Plus, Mr. Zamora says, no one ever expected oil prices to reach such nose-bleed heights. When Ortega forged his oil deal with Chávez at the beginning of 2007, the international price was $74 a barrel. The price has since jumped to over $130, meaning the country's oil bill to Venezuela this year will be nearly double what was budgeted at the beginning of the year

Soaring oil prices have already doubled food costs, led to a recent nationwide transportation strike over fuel prices, and kept the country teettering on the edge of power-rationing blackouts.

Ortega managed to bring an end to the transportation strike two weeks ago by offering taxi and bus drivers a $1.30 subsidy on diesel, but prices have since gone up twice and the transportation sector is again threatening a work stoppage as their subsidy whittles away.
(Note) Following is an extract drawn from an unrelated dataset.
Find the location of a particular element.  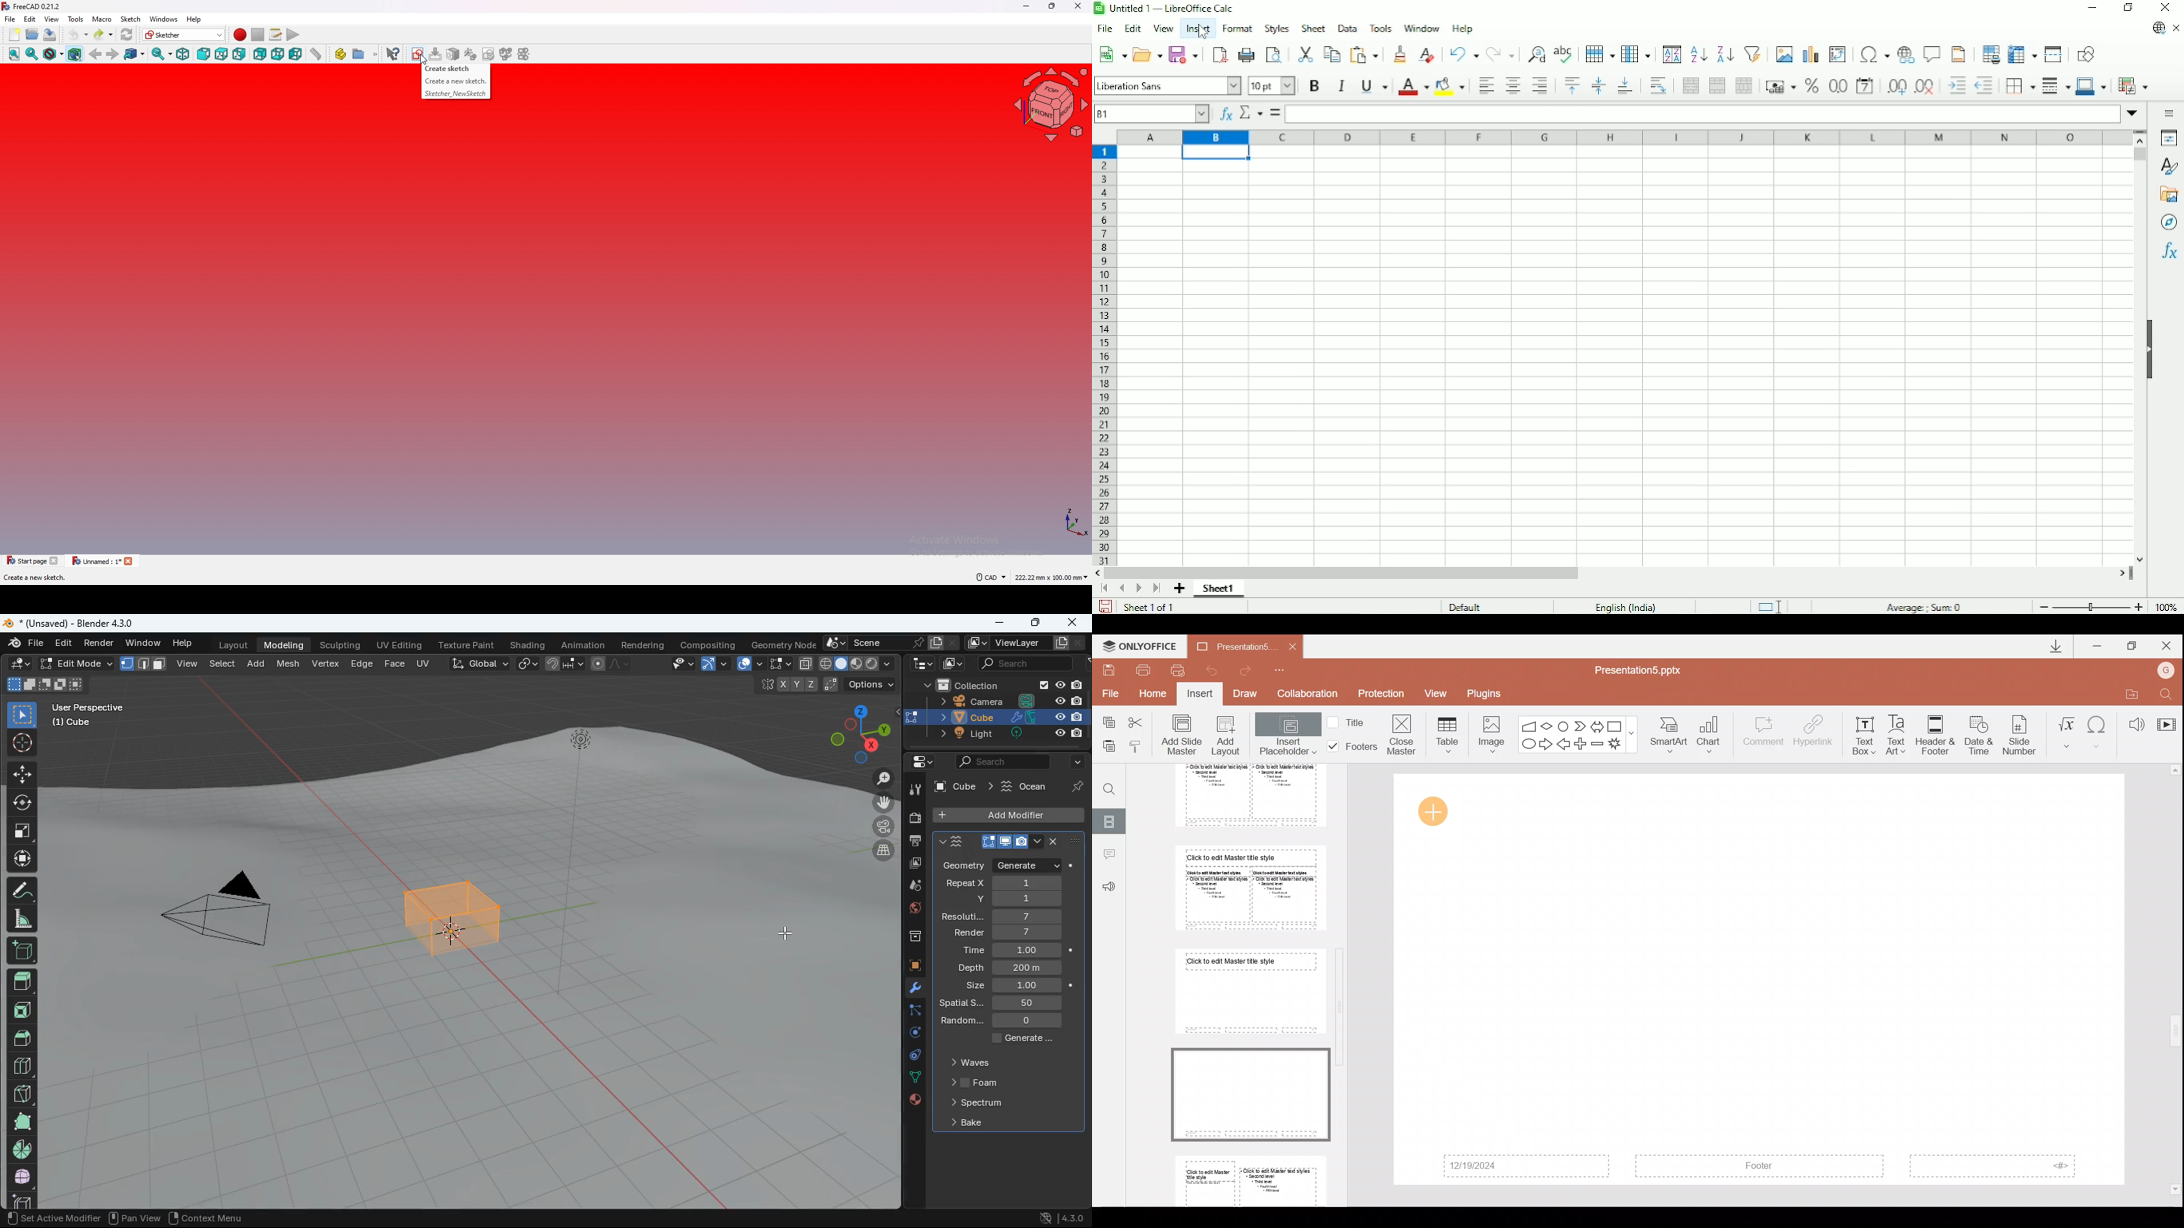

Column headings is located at coordinates (1625, 137).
As the situation worsens, a growing chorus of critics are questioning the oil promises made to Nicaragua under the label of the Bolivarian Alternative for the Americas, or ALBA – Chávez's leftist trade alliance among Venezuela, Bolivia, Cuba, and Nicaragua.

"ALBA is a mystery enveloped in a cloud of fog, wrapped in an enormous enigma," Mr. Aguirre says.

Though the lawmaker says that Venezuelan aid could "theoretically" be a great help to an impoverished country such as Nicaragua, the secrecy with which ALBA has been handled by Ortega has only fueled criticism and conjecture.